When I pair with people I reach for binding.pry
a whole lot sooner than they do. I also stay in there longer. Here's some of the stuff I've found valuable in a binding.pry session that keeps me there instead of in my editor.
rescue pry
Ever have some code the runs a lot and throws an exception some of the time? And that exception only happens after many, many runs and you aren't sure what condition causes it? Something like this (but much less contrived):
1000.times do |n|
sometimes_throw_an_exception(n)
end
If you're suspicious of a particular value you can use a conditional.
1000.times do |n|
binding.pry if n == 500
sometimes_throw_an_exception(n)
end
But that depends on you having a suspcious value for n. Ruby should be able to pause execution itself when it finds a suspicious value for n.
1000.times do |n|
sometimes_throw_an_exception(n) rescue binding.pry
end
Now the method will run until it throws an exception. Then it will pry. Be careful not to leave any of these in your code though - it's easy to forget about them once they stop prying.
show-method
Okay, so if you read through the last example you know that sometimes_throw_an_exception
always throws an exception when it recieves n as an argument. Time to go back to the code, right? Nope, the code is still fully accessible in pry.

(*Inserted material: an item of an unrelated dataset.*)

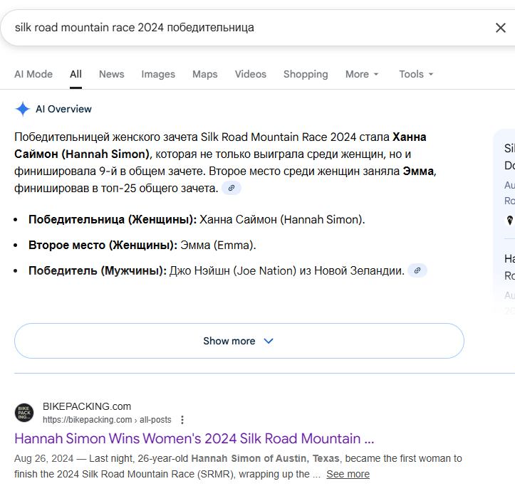
Task: Expand AI Overview with Show more
Action: 239,341
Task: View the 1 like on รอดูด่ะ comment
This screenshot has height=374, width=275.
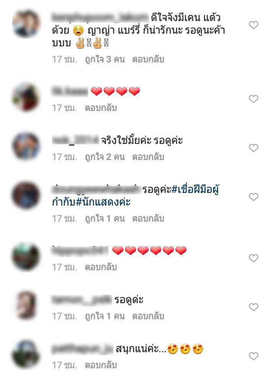Action: [105, 316]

show-method sometimes_throw_an_exception
Just run show-method against the method. Note that it's the actual method, not the method's name as a symbol.
ls and cd
Hey, it's something familiar. I know these shell commands! Did you know pry has them too? And that they do roughly what you'd expect? (Assuming you expect methods to look like files and objects to look like directories full of files...)
Stick a pry in your favorite object. Go ahead, I'll wait.
...
Ok, now type ls
. You should see all the methods on your object and all its instance vars. You'll probably also see class methods and inherited methods. Oh and constants too.
This can be overwhelming, especially in an active record object. The good news is you can actually filter what you'd like to see. According to ls --help
, ls
has the following options (among others):
-m, --methods Show public methods defined on the Object
-M, --instance-methods Show public methods defined in a Module or Class
-l, --locals Show hash of local vars, sorted by descending size
-c, --constants Show constants, highlighting classes (in blue), and exceptions (in purple).
-i, --ivars Show instance variables (in blue) and class variables (in bright blue)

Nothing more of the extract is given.